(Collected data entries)
○ ○ ○ ○
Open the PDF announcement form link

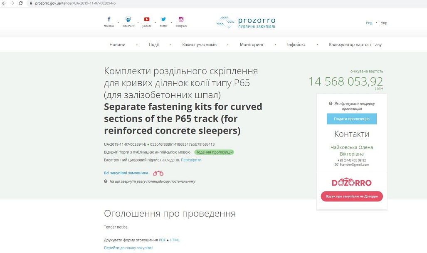tap(162, 240)
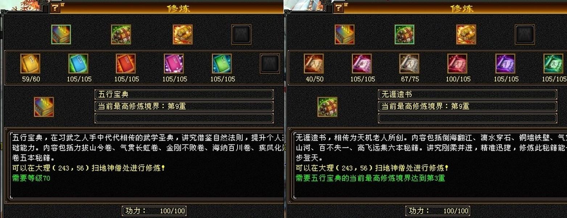Image resolution: width=567 pixels, height=218 pixels.
Task: Select the red book in left panel
Action: [x=126, y=64]
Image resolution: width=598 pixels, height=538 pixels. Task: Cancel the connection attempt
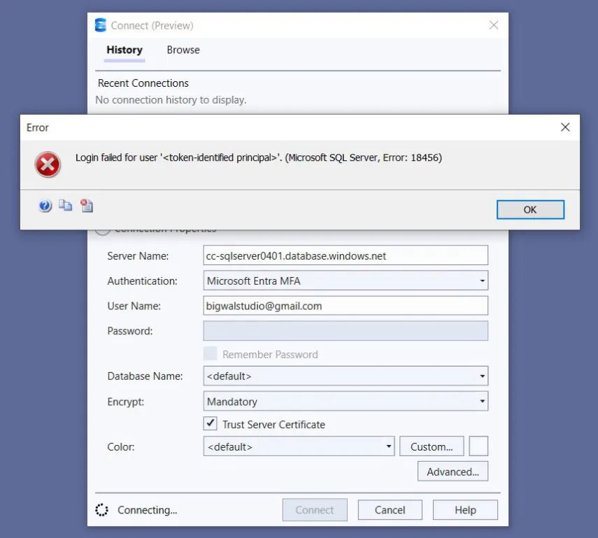(x=390, y=509)
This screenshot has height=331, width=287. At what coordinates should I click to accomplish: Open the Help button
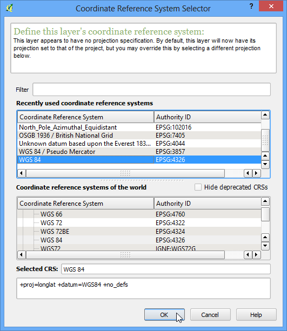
○ ○ ○ ○
## Task goal:
Transcribe the entries above word for word, but leave every picture out of your copy.

## Response area:
Open the PDF announcement form link

tap(162, 240)
Image resolution: width=567 pixels, height=218 pixels.
Task: Select the red book in left panel
Action: [x=126, y=64]
Image resolution: width=598 pixels, height=538 pixels. Task: Cancel the connection attempt
(x=390, y=509)
This screenshot has height=331, width=287. At what coordinates should I click to accomplish: Open the Help button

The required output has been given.